If he’s had a free moment in the past couple months, Gary Bettman probably joked to himself that at least hockey’s problems could sink into the background during the shutdown due to coronavirus. But as we know, these kinds of things never go away, nor should they. Especially when they’re as rampant as they are in hockey.
Today, Akim Aliu posted an article on The Players Tribune, detailing his life in hockey and how big he thinks the problems of racism, homophobia, and misogyny are still in the game. Aliu was the pivot point of hockey news back in the fall, when the racial abuse he suffered at the hands of his AHL coach, Bill Peters, cost Peters his job with the Calgary Flames and once again ripped off whatever loose covering hockey had tried to use to shield its still massive problems with race.
Some of Aliu’s stories are well-known in hockey circles, particularly his refusal to participate in a hazing ritual with his OHL team and his fight with Steve Downie — the highest order of fuckwad hockey has to offer. Both of those Aliu documents here. And Aliu’s right that his actions did give him a label of “problem” that he couldn’t shake throughout his amateur and minor league career.
Aliu’s article makes for a fitting bookend to Colin Wilson’s interview on TSN’s Bar Down with Jesse Pollock. In it, Wilson basically exposed just how hard it is to be different in hockey, even down to the tape on your stick. Wilson told Pollock that he really enjoyed using the rainbow tape on Pride Nights in the NHL during warm-ups, but would never dare during a game for fear of what opponents and and teammates alike would say to him.
Wilson tried to walk this back on Outsports, saying he was merely talking about any colored tape, but that didn’t really clear up hockey’s problem with anything that’s different than what’s expected and what’s come before. It certainly doesn’t take a Holmes-ian level of deductive reasoning to figure out why other players would mock any player using rainbow tape and what vocabulary they might dig into. Perhaps they’d all just claim they were saying “rag it,” because it’s worked before and that’s definitely something people say every day.
Hockey is littered with stories of foreign-born players afraid to wear or buy certain clothes on road trips for fear of what they’ll hear from their staid (read: boring-ass) North American teammates. On the surface it seems innocent enough. But is it to those who are different as individuals, i.e. a minority in either race or sexual orientation? Aliu is making it pretty clear that it is not.
Of course, hockey couldn’t duck these problems early in the shutdown either, with a vile invasion and attack on K’Andre Miller during a Zoom interview. Hate and ignorance isn’t stopped by COVID-19 in hockey, or the world as we’ve seen. You don’t seem to see these things when players in other leagues are doing their social media gatherings.

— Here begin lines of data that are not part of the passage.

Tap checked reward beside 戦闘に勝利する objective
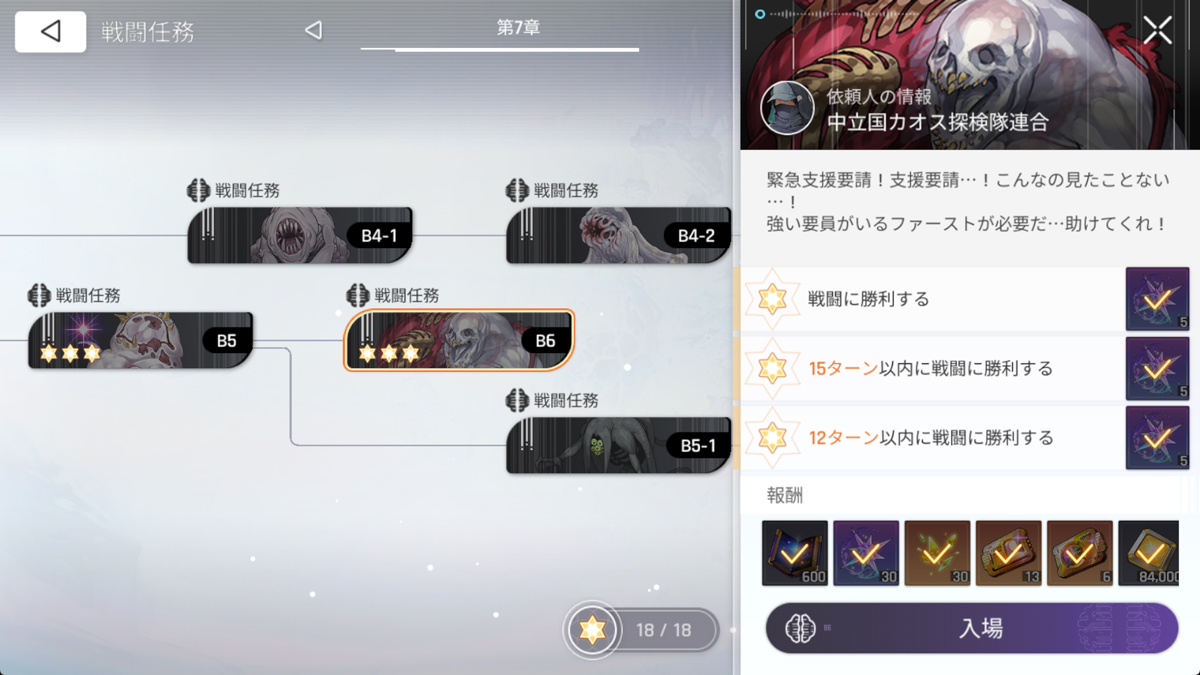 (1157, 299)
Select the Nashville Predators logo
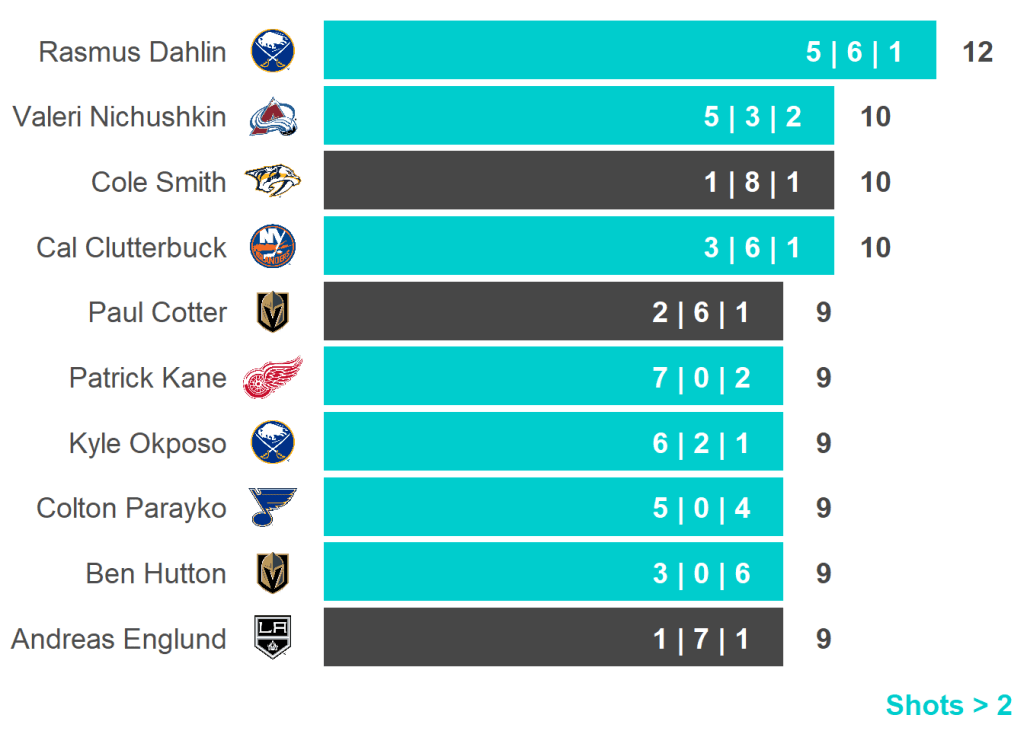Viewport: 1024px width, 731px height. [272, 182]
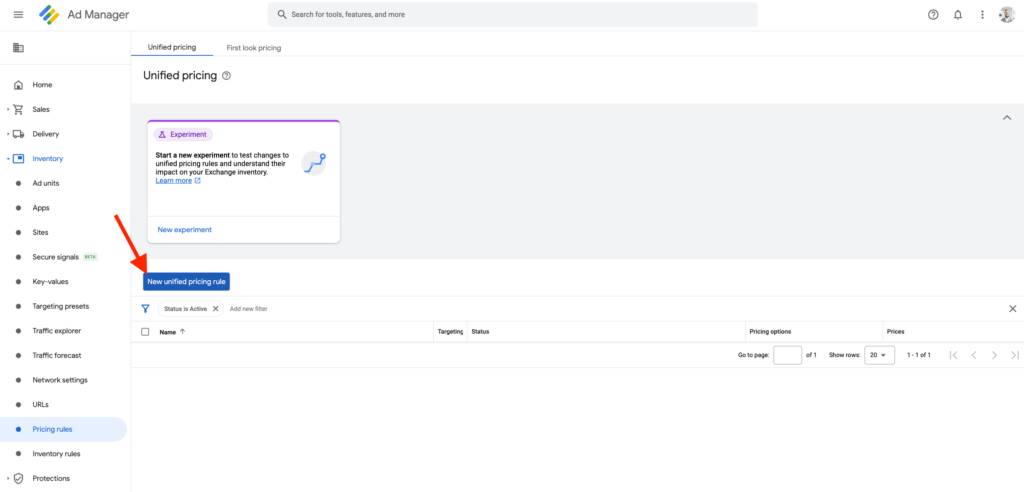Collapse the experiment card panel

[1006, 118]
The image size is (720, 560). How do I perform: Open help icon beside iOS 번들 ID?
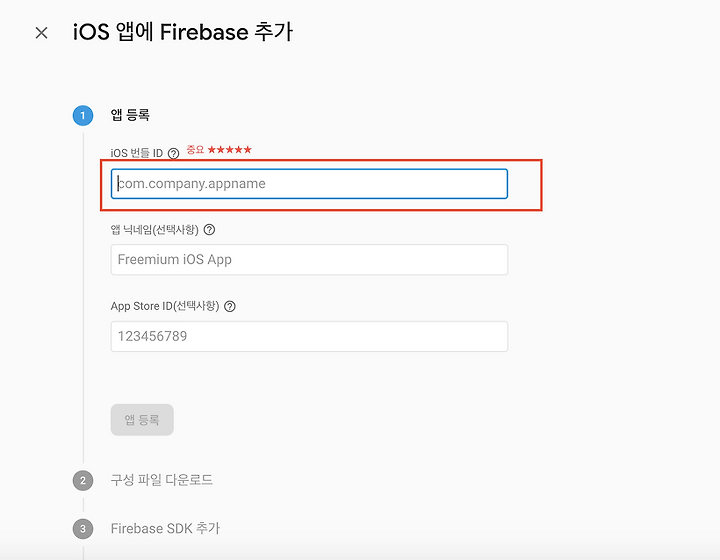173,153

One of Aliu’s main points in his article isn’t the outward, noticeable attacks on difference in hockey. It’s the much more prevalent silence on them from many more people in the sport. Which is what Wilson also sheds light on in his interview. Wilson is shied or outright terrified of something as simple as using league-sanctioned and sponsored tape during a game. Who’s going to call out much larger transgressions? Aliu mentions that his captain in Rockford, Jake Dowell, spoke up in his defense to Peters after his disgusting actions. What did it get them? Aliu demoted to the ECHL and Peters on the road to an NHL job. It took 10 years to come to light. Things are different a decade later, but how much? K’Andre Miller might have some thoughts.

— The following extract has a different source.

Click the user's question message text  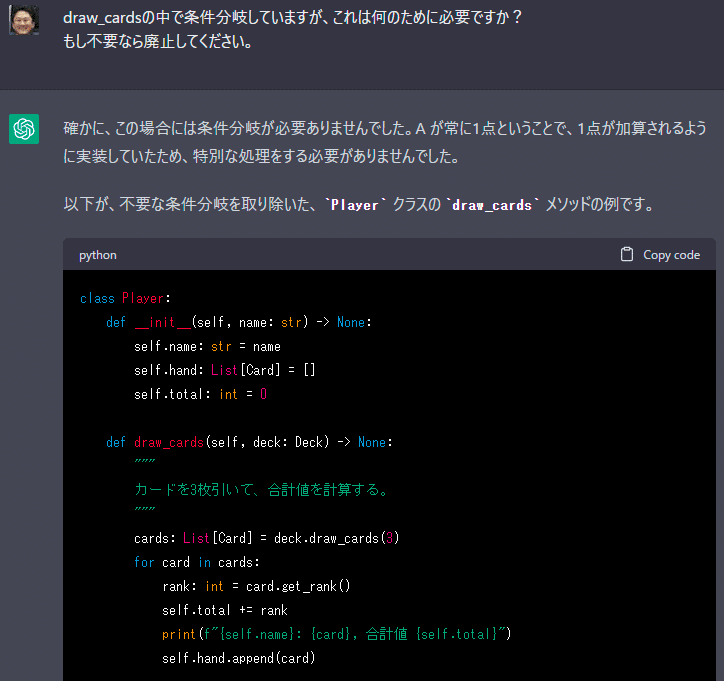(292, 30)
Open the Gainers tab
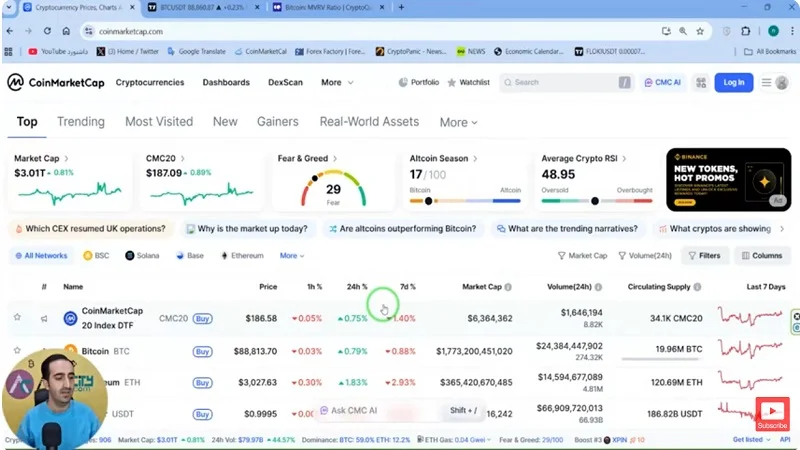Viewport: 800px width, 450px height. point(278,122)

Hockey is so far behind on all of this. And worse yet, other than token gestures, it hasn’t showed that it’s terribly interested in catching up. Hockey’s biggest problem is how many of its players and officials grow up in a “hockey culture.” It’s the one sport where a majority of players leave home in their mid-teens to play in junior leagues in Canada or the U.S. They don’t have a normal high school or college experience, and many never finish high school. Everything they learn comes from a hockey dressing room and hockey players or former ones. We can see how that’s working out.
Another jarring portion of Aliu’s article is the description of fighting Downie in practice, and not only how accepted this was but branded a tradition or “part of the game.” It’s one thing in the NHL (and even there it’s basically been shown to be beyond stupid), but what kind of culture is simply OK with kids fighting for entertainment? Contrast that with the outrage over the Kansas-Kansas State brawl a few months ago. But hey, one’s just hockey tradition borne out of good Canadian boys being Canadian, and the other is...well, you know how they’d finish that sentence.
Wanting to stand out in hockey is considered one of the sports biggest crimes by the sport itself, even to this day. So how will it ever accept someone who naturally stands out?